Top Gun: Maverick arranca como un calco-tributo a la original, con Danger Zone de Kenny Loggins sonando mientras los aviones despegan, y una aproximación superficial podría determinar que toda la película se encarga de tachar los casilleros de su antecesora. La llegada de Maverick a Top Gun, el entrenamiento, los conflictos entre pilotos, el romance, la misión. Si la estructura es esencialmente la misma y, como dijimos, al principio todo parece exactamente igual, es porque el propio personaje está detenido ahí, encerrado en la repetición. Después de más de treinta años, Maverick conserva el mismo rango militar y no parece interesado en ascender o retirarse. Entrenar a un nuevo grupo de pilotos para destruir una planta de uranio, una tarea que acepta sin mucha opción, parece ser la manera de seguir activo en el aire. En el camino aparece un viejo amor, pero también una complicación: uno de los pilotos a su cargo, Rooster (Miles Teller), no es otro que el hijo de Goose, antiguo compañero y amigo fallecido en la primera película. El pasado no resuelto irrumpe en la vida rutinaria de Maverick y lo lleva a replantearse su lugar dentro de la historia.

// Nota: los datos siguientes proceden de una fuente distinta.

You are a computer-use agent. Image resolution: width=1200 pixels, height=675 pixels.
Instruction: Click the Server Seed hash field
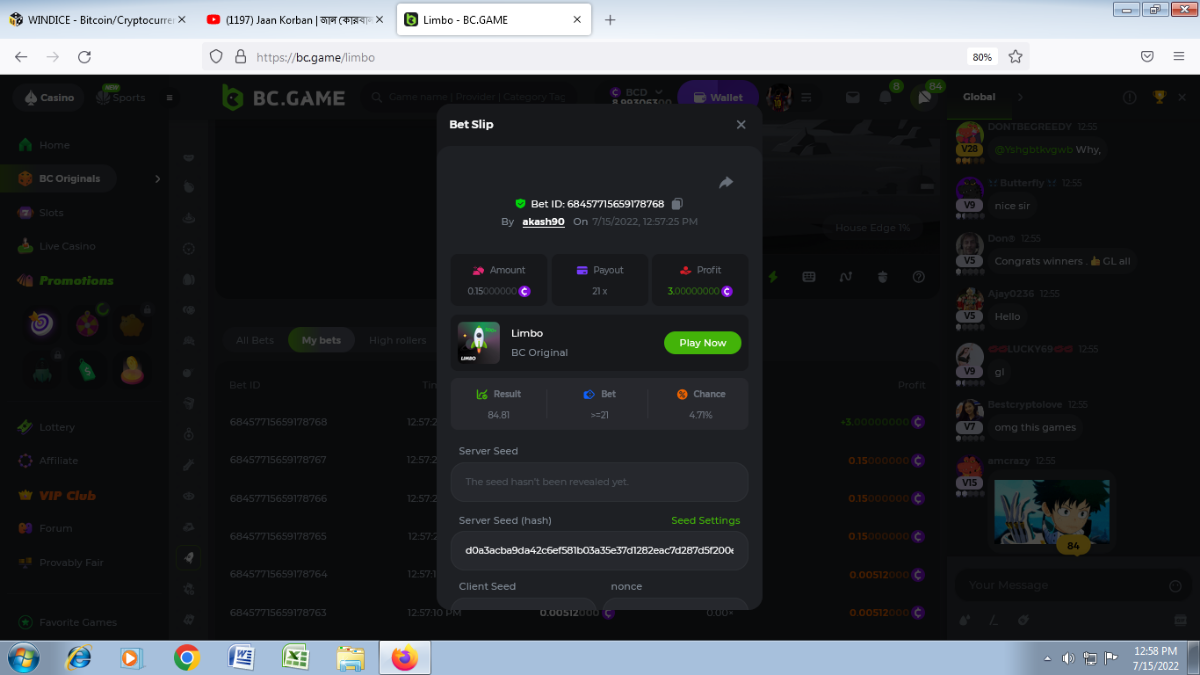tap(599, 550)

En Top Gun: Maverick se dan la mano la espectacularidad y la sencillez, con secuencias de vuelo filmadas y montadas de manera apasionante sobre un fondo humano de redención y segundas oportunidades. Cuando las convicciones de Maverick entran en crisis, la película crece y logra separarse de los peligros de la nostalgia (que no es mala si está argumentada), con una segunda mitad que arrastra al espectador sin respiro entre la vitalidad y la emoción. Si todo resulta creíble es gracias a la conciencia que tienen Kosinski y Cruise de la importancia de los efectos prácticos, del componente humano frente al abuso de CGI inerte que predomina por estos días. El nervio de las escenas se vuelve palpable y el clasicismo a la hora de narrar organiza la historia con fluidez y sin desbordes autorales. En el centro de todo, por supuesto, la presencia de Tom Cruise funciona como garantía de fisicidad y compromiso actoral. Tom corriendo, Tom piloteando, Tom jugando al vóley, Tom persiguiendo aviones con su moto. Una figura que se resiste a extinguirse, como el propio Maverick, y que es la prueba necesaria de que el cine sigue vivo y tiene para rato. Porque más allá de todos sus temas evidentes, de lo que habla Top Gun: Maverick es de la permanencia del cine como estandarte y resistencia. Y de lo felices que somos cuando podemos atestiguarlo.